Dataset excerpts.

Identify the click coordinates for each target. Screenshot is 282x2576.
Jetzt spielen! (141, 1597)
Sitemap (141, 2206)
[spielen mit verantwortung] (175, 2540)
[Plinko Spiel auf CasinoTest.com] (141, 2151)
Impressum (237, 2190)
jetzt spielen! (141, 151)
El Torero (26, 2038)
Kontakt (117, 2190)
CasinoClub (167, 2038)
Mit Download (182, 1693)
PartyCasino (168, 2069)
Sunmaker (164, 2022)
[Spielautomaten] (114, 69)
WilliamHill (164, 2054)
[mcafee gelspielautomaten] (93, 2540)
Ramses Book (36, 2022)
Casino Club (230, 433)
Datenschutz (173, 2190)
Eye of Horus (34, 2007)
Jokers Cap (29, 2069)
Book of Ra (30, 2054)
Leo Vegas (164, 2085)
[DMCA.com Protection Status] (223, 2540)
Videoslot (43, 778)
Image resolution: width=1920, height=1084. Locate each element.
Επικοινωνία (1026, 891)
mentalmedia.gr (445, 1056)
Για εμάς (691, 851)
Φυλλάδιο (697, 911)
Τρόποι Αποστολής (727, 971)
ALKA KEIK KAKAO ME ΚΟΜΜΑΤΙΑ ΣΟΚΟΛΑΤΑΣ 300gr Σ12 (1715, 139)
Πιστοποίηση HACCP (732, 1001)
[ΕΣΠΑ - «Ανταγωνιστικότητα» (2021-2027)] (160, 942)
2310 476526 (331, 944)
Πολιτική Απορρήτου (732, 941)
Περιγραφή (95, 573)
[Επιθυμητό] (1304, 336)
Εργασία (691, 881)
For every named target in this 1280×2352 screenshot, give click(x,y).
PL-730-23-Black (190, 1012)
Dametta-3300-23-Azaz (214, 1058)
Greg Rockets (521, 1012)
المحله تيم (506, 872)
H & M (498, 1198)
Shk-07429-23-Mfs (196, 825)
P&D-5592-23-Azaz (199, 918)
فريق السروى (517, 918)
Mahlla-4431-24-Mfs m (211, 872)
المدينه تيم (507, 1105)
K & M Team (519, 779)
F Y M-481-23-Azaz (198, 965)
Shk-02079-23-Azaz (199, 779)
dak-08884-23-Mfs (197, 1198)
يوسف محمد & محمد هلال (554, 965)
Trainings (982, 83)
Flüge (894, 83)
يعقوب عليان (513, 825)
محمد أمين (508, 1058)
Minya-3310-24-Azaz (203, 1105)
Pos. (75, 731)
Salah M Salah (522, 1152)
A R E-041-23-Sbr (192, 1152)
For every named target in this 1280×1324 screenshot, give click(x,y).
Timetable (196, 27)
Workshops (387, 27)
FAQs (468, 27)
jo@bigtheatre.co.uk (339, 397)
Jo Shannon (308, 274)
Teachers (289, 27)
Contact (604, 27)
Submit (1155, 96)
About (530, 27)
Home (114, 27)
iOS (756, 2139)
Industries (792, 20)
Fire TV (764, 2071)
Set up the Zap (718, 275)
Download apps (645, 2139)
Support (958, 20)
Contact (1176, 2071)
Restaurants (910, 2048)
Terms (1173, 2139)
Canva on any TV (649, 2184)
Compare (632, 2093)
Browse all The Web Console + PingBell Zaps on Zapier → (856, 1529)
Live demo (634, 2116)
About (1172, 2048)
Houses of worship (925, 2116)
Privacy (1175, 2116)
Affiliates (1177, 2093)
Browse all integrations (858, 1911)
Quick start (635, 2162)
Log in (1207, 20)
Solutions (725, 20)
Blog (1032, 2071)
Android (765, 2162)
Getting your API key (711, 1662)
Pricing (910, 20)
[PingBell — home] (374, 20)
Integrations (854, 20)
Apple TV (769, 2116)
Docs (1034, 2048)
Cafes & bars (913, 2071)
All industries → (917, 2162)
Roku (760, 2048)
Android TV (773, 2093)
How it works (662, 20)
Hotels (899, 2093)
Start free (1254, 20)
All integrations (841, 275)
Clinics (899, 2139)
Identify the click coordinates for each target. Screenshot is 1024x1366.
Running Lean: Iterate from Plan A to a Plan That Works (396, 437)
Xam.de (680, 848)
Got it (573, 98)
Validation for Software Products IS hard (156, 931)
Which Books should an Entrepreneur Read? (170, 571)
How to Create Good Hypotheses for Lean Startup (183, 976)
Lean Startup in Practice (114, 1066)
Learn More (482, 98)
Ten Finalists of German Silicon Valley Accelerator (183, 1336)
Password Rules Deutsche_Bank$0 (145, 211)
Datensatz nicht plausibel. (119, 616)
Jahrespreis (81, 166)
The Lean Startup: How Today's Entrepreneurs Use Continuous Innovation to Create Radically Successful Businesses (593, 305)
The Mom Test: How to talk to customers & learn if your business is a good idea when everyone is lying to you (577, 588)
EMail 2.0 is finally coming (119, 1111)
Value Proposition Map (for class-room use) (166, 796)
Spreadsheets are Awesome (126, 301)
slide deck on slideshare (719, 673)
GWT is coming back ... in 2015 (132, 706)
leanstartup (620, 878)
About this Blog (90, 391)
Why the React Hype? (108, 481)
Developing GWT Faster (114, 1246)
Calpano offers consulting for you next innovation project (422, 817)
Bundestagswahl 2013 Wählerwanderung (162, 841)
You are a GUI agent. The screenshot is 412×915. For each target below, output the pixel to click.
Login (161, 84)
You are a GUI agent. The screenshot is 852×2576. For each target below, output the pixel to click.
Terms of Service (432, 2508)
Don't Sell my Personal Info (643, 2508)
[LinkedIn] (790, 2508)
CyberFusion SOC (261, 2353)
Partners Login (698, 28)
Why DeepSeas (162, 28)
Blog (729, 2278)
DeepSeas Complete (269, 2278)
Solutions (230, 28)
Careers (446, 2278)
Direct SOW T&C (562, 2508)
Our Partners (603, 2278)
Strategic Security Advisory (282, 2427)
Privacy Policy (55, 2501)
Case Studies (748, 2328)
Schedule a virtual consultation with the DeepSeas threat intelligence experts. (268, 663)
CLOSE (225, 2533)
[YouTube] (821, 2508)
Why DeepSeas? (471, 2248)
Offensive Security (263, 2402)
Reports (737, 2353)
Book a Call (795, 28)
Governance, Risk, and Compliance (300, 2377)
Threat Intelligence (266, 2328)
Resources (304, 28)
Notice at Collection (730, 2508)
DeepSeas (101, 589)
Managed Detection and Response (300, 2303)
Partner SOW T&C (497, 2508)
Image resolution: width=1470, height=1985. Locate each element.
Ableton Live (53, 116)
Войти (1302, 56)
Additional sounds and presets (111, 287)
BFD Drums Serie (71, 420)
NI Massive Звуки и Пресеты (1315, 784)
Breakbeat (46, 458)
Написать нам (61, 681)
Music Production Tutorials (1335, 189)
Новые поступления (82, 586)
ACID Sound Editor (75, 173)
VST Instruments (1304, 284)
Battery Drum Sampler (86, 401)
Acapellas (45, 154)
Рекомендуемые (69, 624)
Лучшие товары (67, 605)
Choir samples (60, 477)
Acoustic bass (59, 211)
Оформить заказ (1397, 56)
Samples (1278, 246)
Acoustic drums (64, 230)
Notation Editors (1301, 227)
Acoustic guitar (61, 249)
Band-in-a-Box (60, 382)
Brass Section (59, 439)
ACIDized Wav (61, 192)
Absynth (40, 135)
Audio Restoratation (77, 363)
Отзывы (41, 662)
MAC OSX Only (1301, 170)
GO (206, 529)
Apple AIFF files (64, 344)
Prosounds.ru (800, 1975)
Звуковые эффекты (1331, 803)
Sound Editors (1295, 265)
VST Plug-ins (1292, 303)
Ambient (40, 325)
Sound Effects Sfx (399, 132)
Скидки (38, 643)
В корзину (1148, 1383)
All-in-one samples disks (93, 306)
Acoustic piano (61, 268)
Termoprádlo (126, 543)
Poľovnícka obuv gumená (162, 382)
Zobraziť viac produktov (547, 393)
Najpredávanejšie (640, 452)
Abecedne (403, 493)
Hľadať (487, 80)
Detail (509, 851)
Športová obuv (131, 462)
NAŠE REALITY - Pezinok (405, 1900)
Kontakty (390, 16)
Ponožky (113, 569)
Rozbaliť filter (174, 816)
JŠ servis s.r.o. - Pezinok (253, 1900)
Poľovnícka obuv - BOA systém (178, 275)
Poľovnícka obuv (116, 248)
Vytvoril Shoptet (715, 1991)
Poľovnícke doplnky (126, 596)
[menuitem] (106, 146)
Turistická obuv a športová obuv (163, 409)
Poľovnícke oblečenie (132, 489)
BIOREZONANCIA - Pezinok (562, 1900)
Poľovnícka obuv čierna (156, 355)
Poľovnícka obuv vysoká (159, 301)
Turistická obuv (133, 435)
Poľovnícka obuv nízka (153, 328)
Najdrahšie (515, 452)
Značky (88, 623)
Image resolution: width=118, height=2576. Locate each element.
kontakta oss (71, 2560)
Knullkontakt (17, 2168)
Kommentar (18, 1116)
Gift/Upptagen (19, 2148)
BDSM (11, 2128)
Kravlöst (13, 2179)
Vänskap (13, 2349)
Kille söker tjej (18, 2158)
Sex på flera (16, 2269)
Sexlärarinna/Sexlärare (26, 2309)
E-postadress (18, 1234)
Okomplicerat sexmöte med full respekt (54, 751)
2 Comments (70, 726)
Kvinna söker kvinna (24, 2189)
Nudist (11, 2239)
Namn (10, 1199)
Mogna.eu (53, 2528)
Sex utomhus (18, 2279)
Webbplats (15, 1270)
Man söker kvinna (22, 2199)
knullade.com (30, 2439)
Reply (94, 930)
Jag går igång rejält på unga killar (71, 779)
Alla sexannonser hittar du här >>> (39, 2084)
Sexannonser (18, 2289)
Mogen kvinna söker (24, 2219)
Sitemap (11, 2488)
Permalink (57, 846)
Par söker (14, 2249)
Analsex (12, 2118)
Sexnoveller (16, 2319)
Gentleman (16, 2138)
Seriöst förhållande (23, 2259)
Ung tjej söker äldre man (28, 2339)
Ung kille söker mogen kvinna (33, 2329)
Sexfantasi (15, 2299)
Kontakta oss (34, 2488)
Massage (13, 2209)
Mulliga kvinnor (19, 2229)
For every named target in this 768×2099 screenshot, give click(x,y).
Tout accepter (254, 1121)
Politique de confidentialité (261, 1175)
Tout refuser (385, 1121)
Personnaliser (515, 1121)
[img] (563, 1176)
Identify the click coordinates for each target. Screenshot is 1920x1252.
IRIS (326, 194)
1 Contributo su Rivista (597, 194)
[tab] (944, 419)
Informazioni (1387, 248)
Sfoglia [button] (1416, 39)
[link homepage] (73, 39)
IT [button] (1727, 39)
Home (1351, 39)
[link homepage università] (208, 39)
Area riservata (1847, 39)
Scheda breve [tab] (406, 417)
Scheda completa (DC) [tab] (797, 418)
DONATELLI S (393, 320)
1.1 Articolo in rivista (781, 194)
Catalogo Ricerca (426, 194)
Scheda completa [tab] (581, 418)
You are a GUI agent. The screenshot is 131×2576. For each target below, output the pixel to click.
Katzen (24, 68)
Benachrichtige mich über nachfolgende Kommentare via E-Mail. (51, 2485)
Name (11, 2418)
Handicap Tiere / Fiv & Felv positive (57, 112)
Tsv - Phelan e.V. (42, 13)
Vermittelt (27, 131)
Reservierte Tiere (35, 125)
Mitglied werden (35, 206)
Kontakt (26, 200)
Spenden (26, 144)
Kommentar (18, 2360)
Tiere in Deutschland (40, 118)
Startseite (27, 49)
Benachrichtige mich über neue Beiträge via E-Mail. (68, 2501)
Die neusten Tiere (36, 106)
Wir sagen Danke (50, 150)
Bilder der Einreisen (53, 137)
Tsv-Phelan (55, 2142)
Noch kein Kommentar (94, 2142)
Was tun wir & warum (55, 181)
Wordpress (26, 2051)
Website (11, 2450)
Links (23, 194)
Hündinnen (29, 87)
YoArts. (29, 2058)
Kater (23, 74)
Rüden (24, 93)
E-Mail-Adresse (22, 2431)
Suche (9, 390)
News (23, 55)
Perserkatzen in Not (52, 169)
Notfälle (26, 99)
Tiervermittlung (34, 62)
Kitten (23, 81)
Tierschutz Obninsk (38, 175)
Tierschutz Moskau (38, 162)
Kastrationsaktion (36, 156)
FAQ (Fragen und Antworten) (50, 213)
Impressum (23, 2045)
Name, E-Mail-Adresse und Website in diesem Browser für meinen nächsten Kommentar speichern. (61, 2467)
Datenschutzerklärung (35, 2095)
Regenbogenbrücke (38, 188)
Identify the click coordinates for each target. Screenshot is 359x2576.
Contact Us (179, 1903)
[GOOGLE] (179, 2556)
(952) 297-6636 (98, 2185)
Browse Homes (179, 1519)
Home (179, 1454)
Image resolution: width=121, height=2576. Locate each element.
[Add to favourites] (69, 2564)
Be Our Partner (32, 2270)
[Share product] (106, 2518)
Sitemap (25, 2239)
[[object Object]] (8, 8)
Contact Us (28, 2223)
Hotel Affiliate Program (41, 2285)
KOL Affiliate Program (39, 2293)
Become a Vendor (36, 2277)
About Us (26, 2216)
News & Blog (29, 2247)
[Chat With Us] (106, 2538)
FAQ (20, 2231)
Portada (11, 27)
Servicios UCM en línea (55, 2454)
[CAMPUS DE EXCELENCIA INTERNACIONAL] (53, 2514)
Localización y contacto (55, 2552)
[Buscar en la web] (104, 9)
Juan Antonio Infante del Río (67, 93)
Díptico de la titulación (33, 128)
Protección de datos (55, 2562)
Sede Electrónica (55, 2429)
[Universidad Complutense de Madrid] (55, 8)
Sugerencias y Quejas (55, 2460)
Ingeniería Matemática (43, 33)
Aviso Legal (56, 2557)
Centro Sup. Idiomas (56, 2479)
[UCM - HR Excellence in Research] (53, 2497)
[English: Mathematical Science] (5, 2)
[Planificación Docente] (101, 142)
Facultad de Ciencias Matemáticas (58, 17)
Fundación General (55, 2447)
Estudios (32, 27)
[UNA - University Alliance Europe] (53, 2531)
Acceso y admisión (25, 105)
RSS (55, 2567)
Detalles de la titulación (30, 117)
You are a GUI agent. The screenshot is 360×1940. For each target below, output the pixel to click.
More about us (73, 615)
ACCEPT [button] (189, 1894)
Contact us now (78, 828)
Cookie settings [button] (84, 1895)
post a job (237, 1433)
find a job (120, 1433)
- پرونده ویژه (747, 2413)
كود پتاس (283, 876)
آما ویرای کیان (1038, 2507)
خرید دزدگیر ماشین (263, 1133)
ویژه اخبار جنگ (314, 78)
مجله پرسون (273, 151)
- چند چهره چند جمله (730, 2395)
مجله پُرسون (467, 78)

Task goal. Each line above from the one with "Threat Intelligence (266, 2328)" up to and including the one with "Breakbeat (46, 458)" must be set down exactly, and no line outside that span may appear.

Answer for the task.
Threat Intelligence (266, 2328)
Resources (304, 28)
Notice at Collection (730, 2508)
DeepSeas (101, 589)
Managed Detection and Response (300, 2303)
Partner SOW T&C (497, 2508)
Image resolution: width=1470, height=1985. Locate each element.
Ableton Live (53, 116)
Войти (1302, 56)
Additional sounds and presets (111, 287)
BFD Drums Serie (71, 420)
NI Massive Звуки и Пресеты (1315, 784)
Breakbeat (46, 458)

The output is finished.